**READING TEXT:**
/---

The EO lowers tariffs on the following goods, slashing government revenue that was supposed to be collected from imported goods:
- in-quota shipments of pork at 15% (from 30%)
- out-quota shipments of pork at 25% (from 40%)
- in-quota shipments of rice at 35%
- out-quota shipments of rice at 50%
- in-quota imports of corn at 5% (from 35%)
- out-quota shipments of corn at 15% (from 50%)
Socio-economic Planning Secretary Arsenio Balisacan said last Saturday that the extension aims to "provide relief to poor and vulnerable segments of the Filipino population whose welfare is reduced because of high inflation."
What are tariffs anyway?
Tariffs, essentially taxes, are usually implemented to protect weaker domestic industries against foreign competition. It makes imported goods more expensive, with the intention of driving consumers to patronize local producers.
"Lowering tariff rates on rice imports is an unnecessary and unwanted extension of [Republic Act] 11203 or the Rice Liberalization Law’s negative impact to rice farmers and consumers," Estavillo said.
While trade liberalization essentially increases the amount of foreign goods and products in the country, advocates said that this has caused local farmers to lose over P206 billion in profits in the first three years of the implementation of Republic Act 11203.

\---

**CHALLENGES:**
1: In the text on tariff cuts, what is the new tariff on in-quota corn imports?
2: In the tariff text, shorten the paragraph beginning "Tariffs, essentially taxes," to one sentence that keeps its main facts.
3: Continue the text on the tariff cuts, picking up after its final sentence.

(Word and item position data)
/---

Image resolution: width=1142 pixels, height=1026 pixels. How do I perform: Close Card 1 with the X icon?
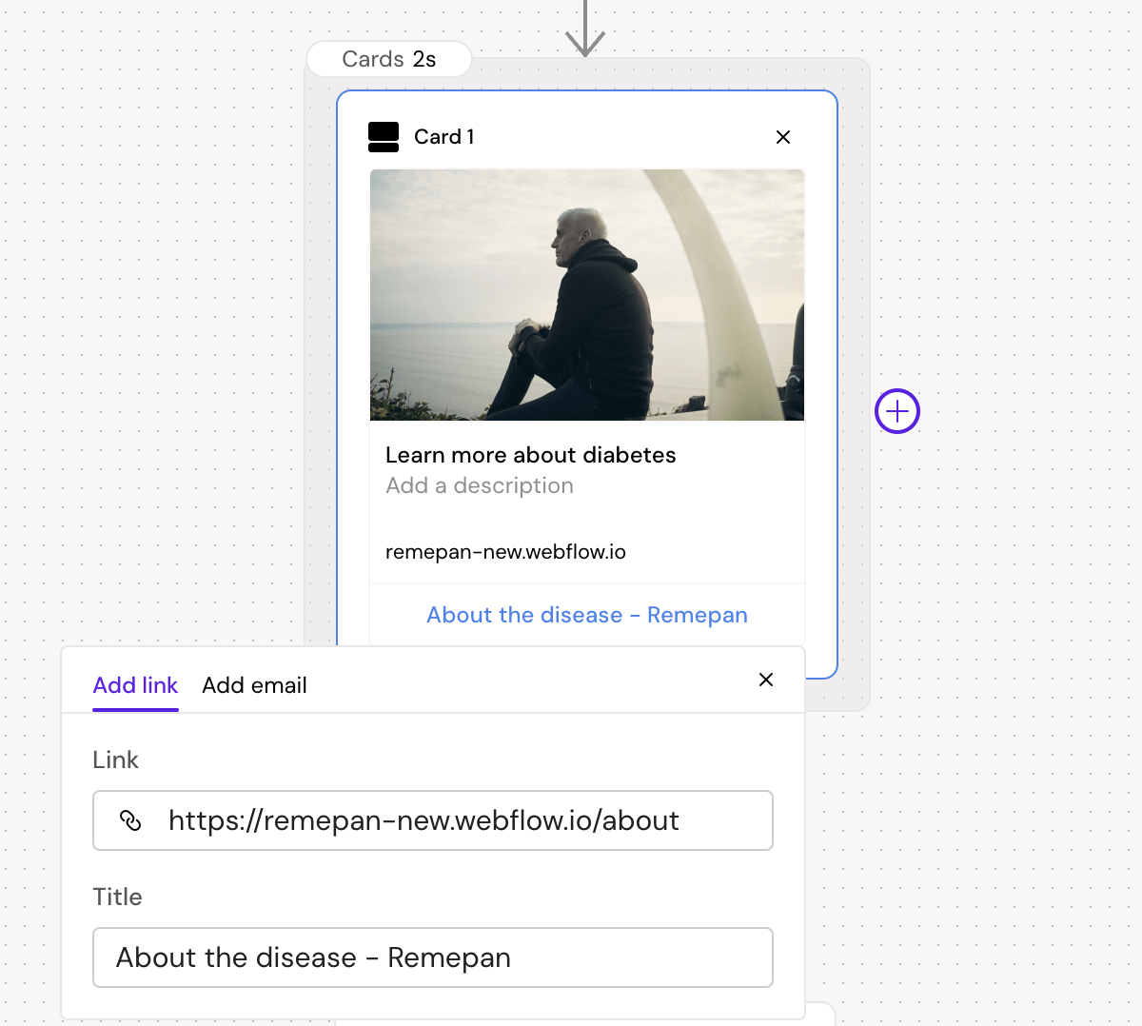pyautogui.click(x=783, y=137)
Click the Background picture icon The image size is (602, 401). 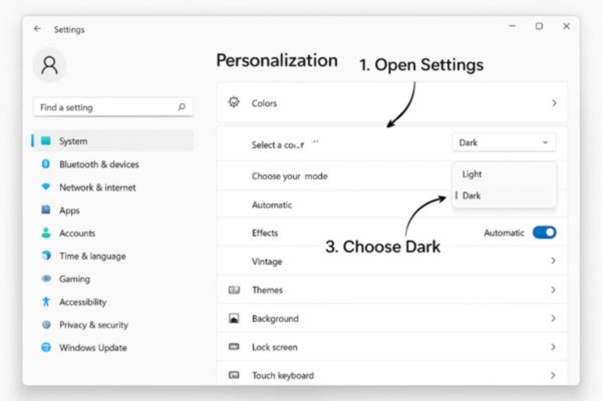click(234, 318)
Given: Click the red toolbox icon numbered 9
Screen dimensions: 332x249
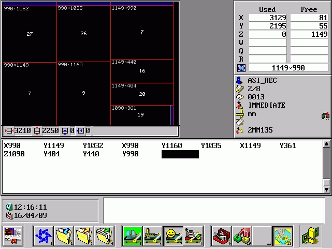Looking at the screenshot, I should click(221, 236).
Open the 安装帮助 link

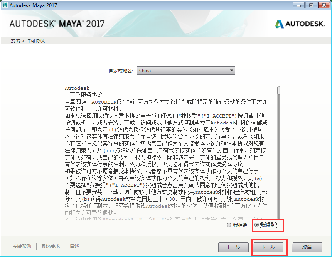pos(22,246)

\---

**RESPONSE LIST:**
1: 5%, down from 35%.

2: Tariffs are taxes that make imported goods more expensive, usually to protect weaker domestic industries from foreign competition by steering consumers toward local producers.

3:
This, according to Anakpawis, triggered depressed palay farm gate prices while rice remains "unaffordable" for poor consumers.
Marcos Jr., who is de facto secretary of the Department of Agriculture, promised during the election campaign to bring down the price of rice to P20/kilogram, a goal that he said is achievable in the long term.
Instead of cuts on tariff to answer problems in supply and 14-year high inflation, Estavillo's group recommends a production subsidy of P15,000 and P10,000 cash aid to land tillers in order to boost local rice production and to "improve farmers' welfare."
To attain food security and self-sufficiency, the groups claim that policies and programs should address issues faced by producers such as monopoly of land and other resources — problems which are said to keep farmers and Filipinos "poor and food insecure."
"Reliance on a very limited and volatile global market for the country’s food security does not in any way guarantee food availability, accessibility and stability," Estavillo said.